Specialized parsers for various file formats with structure-aware processing.

class SimpleFileNodeParser(NodeParser):
    """
    Simple file-based node parser for basic document processing.
    
    Parameters:
    - text_splitter: Optional[TextSplitter], text splitter for chunking
    """
    def __init__(
        self,
        text_splitter: Optional[TextSplitter] = None,
        **kwargs
    ): ...

class HTMLNodeParser(NodeParser):
    """
    HTML document parser with tag-aware processing.
    
    Parameters:
    - tags: List[str], HTML tags to extract content from
    - text_splitter: Optional[TextSplitter], text splitter for chunking
    """
    def __init__(
        self,
        tags: Optional[List[str]] = None,
        text_splitter: Optional[TextSplitter] = None,
        **kwargs
    ): ...

class MarkdownNodeParser(NodeParser):
    """
    Markdown document parser preserving structure and hierarchy.
    
    Parameters:
    - text_splitter: Optional[TextSplitter], text splitter for chunking
    """
    def __init__(
        self,
        text_splitter: Optional[TextSplitter] = None,
        **kwargs
    ): ...

class JSONNodeParser(NodeParser):
    """
    JSON document parser for structured data processing.
    
    Parameters:
    - text_splitter: Optional[TextSplitter], text splitter for text fields
    """
    def __init__(
        self,
        text_splitter: Optional[TextSplitter] = None,
        **kwargs
    ): ...

Hierarchical Parsing

Advanced parsers for creating hierarchical node structures with parent-child relationships.

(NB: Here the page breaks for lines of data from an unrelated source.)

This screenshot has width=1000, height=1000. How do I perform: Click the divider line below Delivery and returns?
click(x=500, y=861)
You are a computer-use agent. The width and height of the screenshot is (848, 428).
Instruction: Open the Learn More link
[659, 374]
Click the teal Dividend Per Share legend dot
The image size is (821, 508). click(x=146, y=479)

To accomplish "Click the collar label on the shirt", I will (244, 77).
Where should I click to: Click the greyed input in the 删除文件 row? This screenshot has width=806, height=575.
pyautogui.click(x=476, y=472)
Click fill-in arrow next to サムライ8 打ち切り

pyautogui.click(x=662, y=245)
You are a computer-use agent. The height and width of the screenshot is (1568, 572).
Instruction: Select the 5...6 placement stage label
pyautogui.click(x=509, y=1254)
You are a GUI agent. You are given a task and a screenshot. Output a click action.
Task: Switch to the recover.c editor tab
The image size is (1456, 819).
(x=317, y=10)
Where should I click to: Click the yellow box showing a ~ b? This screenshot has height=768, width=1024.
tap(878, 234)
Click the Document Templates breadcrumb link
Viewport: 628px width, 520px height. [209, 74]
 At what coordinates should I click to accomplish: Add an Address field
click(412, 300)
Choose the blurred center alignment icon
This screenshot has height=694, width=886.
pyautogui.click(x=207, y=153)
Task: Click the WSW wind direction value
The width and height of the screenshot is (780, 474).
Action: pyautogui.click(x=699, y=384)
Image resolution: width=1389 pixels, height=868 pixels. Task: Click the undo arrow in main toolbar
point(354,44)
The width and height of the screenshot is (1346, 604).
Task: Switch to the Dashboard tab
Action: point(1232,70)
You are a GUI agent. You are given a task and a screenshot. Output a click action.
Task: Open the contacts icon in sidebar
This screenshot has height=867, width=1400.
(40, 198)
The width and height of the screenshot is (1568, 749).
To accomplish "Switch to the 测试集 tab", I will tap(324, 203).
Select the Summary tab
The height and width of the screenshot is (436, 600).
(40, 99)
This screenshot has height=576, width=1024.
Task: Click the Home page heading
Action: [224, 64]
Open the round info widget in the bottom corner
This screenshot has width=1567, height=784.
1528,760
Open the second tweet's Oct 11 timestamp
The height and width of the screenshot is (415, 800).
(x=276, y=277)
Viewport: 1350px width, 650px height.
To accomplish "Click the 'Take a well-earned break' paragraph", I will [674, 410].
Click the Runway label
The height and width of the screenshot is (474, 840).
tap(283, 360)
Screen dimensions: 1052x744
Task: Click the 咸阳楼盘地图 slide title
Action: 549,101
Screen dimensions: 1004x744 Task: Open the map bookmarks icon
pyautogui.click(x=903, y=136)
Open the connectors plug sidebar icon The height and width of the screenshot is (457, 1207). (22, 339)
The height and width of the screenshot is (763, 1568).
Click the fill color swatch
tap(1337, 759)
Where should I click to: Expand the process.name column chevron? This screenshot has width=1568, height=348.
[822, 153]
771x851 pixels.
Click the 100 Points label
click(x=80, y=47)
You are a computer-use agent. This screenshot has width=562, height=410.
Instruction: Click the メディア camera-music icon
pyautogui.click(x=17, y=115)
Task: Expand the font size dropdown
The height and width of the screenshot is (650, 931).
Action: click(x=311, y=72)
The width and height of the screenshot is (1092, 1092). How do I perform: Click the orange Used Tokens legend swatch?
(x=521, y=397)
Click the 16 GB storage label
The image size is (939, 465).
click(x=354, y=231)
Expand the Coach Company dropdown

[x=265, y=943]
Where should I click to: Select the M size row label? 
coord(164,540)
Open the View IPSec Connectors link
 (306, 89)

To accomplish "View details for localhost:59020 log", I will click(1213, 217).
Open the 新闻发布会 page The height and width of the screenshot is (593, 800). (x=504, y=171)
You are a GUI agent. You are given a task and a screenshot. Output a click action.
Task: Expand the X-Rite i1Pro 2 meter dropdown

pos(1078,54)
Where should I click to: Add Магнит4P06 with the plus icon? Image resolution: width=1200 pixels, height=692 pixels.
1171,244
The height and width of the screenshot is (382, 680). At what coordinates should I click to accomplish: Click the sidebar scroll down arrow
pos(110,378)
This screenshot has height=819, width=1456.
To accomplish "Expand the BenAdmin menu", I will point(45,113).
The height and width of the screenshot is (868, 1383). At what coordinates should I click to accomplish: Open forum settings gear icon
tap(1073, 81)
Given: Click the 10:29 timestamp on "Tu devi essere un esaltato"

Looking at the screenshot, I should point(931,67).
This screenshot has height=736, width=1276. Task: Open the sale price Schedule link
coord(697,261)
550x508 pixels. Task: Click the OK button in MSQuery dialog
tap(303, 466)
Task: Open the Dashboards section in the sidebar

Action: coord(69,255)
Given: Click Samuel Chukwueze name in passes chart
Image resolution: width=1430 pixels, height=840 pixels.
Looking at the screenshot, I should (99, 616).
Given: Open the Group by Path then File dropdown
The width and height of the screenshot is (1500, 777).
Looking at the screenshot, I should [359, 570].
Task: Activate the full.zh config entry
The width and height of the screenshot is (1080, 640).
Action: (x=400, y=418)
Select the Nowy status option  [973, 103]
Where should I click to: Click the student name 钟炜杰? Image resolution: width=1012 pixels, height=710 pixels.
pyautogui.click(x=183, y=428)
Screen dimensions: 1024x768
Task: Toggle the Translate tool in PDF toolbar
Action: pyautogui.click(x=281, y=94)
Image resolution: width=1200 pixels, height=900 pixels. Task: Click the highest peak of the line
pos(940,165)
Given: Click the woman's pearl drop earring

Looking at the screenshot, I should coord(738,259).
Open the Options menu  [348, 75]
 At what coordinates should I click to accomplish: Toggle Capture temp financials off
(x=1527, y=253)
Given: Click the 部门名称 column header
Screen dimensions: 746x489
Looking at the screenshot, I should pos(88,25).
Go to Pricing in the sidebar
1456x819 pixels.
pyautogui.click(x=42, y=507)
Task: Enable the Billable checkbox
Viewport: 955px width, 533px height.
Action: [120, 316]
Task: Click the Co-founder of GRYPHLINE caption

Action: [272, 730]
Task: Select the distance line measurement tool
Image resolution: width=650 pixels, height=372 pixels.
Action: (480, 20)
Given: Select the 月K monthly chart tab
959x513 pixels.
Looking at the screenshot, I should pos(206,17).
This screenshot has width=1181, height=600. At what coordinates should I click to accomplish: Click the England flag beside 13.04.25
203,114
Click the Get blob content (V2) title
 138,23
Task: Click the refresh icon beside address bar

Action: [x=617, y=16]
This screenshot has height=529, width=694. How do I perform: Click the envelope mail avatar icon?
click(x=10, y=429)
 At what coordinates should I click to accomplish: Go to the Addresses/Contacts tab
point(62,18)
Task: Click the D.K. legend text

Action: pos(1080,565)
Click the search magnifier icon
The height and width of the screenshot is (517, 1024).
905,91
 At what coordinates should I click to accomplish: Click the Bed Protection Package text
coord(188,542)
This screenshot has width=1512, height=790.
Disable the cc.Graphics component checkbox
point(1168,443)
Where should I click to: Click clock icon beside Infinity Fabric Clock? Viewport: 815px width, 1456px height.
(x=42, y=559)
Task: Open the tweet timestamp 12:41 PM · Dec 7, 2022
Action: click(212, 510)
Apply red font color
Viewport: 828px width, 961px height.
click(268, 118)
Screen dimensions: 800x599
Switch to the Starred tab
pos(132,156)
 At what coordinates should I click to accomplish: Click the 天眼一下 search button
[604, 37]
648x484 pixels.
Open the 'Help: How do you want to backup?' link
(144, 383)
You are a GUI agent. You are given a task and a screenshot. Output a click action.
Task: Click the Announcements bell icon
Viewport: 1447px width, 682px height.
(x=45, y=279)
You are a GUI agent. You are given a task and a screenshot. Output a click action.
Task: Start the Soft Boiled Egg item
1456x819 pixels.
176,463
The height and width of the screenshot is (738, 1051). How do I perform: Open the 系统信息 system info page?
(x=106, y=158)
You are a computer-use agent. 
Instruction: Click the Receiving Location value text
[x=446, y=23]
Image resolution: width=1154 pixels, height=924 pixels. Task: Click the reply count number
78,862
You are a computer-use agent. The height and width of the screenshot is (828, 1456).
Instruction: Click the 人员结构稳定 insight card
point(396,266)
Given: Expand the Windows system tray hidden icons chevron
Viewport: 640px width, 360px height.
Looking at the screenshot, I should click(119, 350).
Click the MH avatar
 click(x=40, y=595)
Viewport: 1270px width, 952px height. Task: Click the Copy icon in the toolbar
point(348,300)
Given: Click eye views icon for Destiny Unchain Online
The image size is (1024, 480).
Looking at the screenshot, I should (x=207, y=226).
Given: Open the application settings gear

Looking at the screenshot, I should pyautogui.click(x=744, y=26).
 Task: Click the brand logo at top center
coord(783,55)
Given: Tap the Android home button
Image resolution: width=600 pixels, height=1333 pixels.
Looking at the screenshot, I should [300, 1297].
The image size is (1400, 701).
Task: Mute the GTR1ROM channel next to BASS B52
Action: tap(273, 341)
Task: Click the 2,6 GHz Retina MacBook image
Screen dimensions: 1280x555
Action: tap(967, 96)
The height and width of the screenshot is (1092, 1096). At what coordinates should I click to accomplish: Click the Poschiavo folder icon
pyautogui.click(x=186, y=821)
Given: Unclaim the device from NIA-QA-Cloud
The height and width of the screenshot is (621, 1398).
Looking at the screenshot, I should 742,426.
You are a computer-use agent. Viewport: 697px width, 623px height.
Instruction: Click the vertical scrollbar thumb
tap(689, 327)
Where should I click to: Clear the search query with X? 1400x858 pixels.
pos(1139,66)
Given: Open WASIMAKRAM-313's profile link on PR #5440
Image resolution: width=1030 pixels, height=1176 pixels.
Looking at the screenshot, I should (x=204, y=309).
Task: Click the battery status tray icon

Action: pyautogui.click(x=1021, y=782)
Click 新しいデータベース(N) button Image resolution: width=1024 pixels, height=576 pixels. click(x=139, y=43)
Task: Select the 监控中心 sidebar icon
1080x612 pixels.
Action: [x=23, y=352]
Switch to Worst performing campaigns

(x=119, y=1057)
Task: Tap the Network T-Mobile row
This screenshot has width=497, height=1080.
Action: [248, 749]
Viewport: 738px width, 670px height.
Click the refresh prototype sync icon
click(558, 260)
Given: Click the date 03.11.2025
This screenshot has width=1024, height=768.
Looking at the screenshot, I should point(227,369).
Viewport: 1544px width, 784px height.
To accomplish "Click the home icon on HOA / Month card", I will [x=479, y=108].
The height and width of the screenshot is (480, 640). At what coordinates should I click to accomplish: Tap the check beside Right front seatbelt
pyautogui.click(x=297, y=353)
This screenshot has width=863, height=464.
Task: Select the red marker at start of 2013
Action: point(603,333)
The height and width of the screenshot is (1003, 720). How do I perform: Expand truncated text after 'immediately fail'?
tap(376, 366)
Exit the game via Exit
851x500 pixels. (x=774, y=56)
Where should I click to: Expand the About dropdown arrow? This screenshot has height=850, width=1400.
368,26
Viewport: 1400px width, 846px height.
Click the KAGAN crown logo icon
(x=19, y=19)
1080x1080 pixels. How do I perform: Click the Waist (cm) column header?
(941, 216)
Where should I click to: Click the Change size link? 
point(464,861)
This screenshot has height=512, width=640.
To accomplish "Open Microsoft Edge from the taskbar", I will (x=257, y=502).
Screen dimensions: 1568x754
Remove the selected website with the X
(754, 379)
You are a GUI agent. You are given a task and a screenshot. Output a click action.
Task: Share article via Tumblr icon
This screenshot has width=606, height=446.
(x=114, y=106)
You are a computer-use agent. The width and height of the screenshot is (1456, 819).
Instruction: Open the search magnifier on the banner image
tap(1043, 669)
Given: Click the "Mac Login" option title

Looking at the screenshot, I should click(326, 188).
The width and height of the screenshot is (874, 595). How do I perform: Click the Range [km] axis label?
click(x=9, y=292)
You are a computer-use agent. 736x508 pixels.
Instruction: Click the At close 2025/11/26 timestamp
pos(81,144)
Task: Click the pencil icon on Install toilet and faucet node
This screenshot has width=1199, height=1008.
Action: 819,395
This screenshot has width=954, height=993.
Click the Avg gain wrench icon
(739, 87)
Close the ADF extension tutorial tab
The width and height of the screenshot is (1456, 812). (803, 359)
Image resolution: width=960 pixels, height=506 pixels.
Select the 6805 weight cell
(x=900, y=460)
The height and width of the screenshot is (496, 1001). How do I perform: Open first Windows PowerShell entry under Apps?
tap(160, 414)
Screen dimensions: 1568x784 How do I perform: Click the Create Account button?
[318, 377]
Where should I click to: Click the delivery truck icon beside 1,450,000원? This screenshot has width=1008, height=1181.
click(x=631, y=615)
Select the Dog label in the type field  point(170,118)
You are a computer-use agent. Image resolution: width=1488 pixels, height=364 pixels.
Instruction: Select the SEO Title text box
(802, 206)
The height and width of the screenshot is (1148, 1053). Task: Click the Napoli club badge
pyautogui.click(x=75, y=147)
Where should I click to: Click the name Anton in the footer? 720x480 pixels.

class HierarchicalNodeParser(NodeParser):
    """
    Parser creating hierarchical node structures with configurable levels.
    
    Parameters:
    - node_parser: Optional[NodeParser], base parser for node creation
    - hierarchical_separator: str, separator defining hierarchy levels
    - get_windows_from_nodes: Optional[Callable], function to extract windows from nodes
    - window_metadata_key: str, metadata key for window content
    """
    def __init__(
        self,
        node_parser: Optional[NodeParser] = None,
        hierarchical_separator: str = "\\n\\n",
        get_windows_from_nodes: Optional[Callable] = None,
        window_metadata_key: str = "window",
        **kwargs
    ): ...

class MarkdownElementNodeParser(NodeParser):
    """
    Markdown parser creating nodes based on document elements and structure.
    
    Parameters:
    - llm: Optional[LLM], language model for element classification
    - num_workers: int, number of worker processes for parallel processing
    """
    def __init__(
        self,
        llm: Optional[LLM] = None,
        num_workers: int = 4,
        **kwargs
    ): ...

class UnstructuredElementNodeParser(NodeParser):
    """
    Parser for unstructured documents using element detection and classification.
    
    Parameters:
    - api_key: Optional[str], API key for unstructured service
    - url: Optional[str], URL for unstructured service endpoint
    - fast_mode: bool, whether to use fast processing mode
    """
    def __init__(
        self,
        api_key: Optional[str] = None,
        url: Optional[str] = None,
        fast_mode: bool = True,
        **kwargs
    ): ...

Integration Parsers

Parsers for integrating with external services and third-party tools.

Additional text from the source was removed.